Kopfkino - film (2012)

Exhibition room: Hvelfing

The title of Lene Berg’s film Kopfkino (2012) literally means head film, or film in the brain. Kopfkino was filmed over the course of two days in Berlin with a set of exceptional characters. The basic concept is simple: eight women exchange stories about their line of work, which is to fulfil their clients’ sexual fantasies. Seated behind a long table, as in Leonardo da Vinci’s Last Supper (c.1498), they are dressed as the various female clichés that they impersonate: a schoolgirl, a circus director, a general or a princess. The scripted conversation evolves in front of the camera without any direct intervention by the director. The women use their own words and experiences but the situation in which we observe them is staged. We are on a film set.

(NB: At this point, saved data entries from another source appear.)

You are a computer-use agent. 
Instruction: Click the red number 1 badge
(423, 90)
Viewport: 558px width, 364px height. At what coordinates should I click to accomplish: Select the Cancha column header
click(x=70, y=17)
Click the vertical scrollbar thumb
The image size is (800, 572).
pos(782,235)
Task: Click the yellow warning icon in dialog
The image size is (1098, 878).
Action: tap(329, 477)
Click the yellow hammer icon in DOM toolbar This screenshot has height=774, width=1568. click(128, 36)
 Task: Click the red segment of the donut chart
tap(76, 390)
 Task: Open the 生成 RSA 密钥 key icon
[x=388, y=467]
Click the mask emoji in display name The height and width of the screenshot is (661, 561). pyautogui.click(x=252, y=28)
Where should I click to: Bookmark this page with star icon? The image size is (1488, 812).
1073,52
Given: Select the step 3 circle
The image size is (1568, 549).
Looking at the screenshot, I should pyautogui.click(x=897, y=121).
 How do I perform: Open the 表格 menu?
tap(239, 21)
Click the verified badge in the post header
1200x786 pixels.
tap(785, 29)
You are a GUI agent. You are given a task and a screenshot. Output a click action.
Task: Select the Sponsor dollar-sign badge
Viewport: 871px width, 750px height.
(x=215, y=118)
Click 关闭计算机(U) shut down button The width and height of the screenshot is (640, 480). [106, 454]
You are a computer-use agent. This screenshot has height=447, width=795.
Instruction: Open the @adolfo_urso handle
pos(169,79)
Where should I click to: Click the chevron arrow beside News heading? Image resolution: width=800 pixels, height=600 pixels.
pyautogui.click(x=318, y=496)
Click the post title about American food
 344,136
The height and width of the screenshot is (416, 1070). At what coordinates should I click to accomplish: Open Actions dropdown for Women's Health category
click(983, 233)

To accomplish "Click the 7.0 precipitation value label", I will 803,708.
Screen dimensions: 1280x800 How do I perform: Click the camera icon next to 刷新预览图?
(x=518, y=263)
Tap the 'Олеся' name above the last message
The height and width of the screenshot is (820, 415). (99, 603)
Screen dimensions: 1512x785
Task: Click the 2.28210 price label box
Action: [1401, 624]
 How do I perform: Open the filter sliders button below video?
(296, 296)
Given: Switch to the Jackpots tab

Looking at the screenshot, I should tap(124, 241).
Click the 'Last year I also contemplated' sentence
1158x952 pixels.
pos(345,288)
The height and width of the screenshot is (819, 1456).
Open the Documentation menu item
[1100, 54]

Real experiences and actual stories come together in a universe of illusions, fictions and fantasies.

BIO

Lene Berg is a Norwegian artist and filmmaker, originally trained as a film director at Stockholm's Dramatiska Institutet. Her work includes installations, performance, film, photography, and text-based works, and she often draws her inspiration from documentary material. She has produced a number of projects in public spaces and directed three independently produced feature films: En Kvinnas Huvud (A Woman’s Head), Kopfkino (mindfuck) and GOMP: Tales of Surveillance in Norway 1948-89 (Gompen og andre beretninger om overvåking i Norge 1948-89). Working without preconceived concepts or established norms, her projects are incisive, humorous and often outside the cultural consensus. Berg uses moving image, installation, text, and photography – her projects often include all of these media. Lene Berg's production may be said to invest in reforming and reshaping storytelling. In her moving-image works, Berg investigates questions about truth and falsehood, reflecting political issues in personal stories from our recent cultural history. By merging fact and fiction, her moving-image work scrutinises contradictions and how history and storytelling is made and narrated.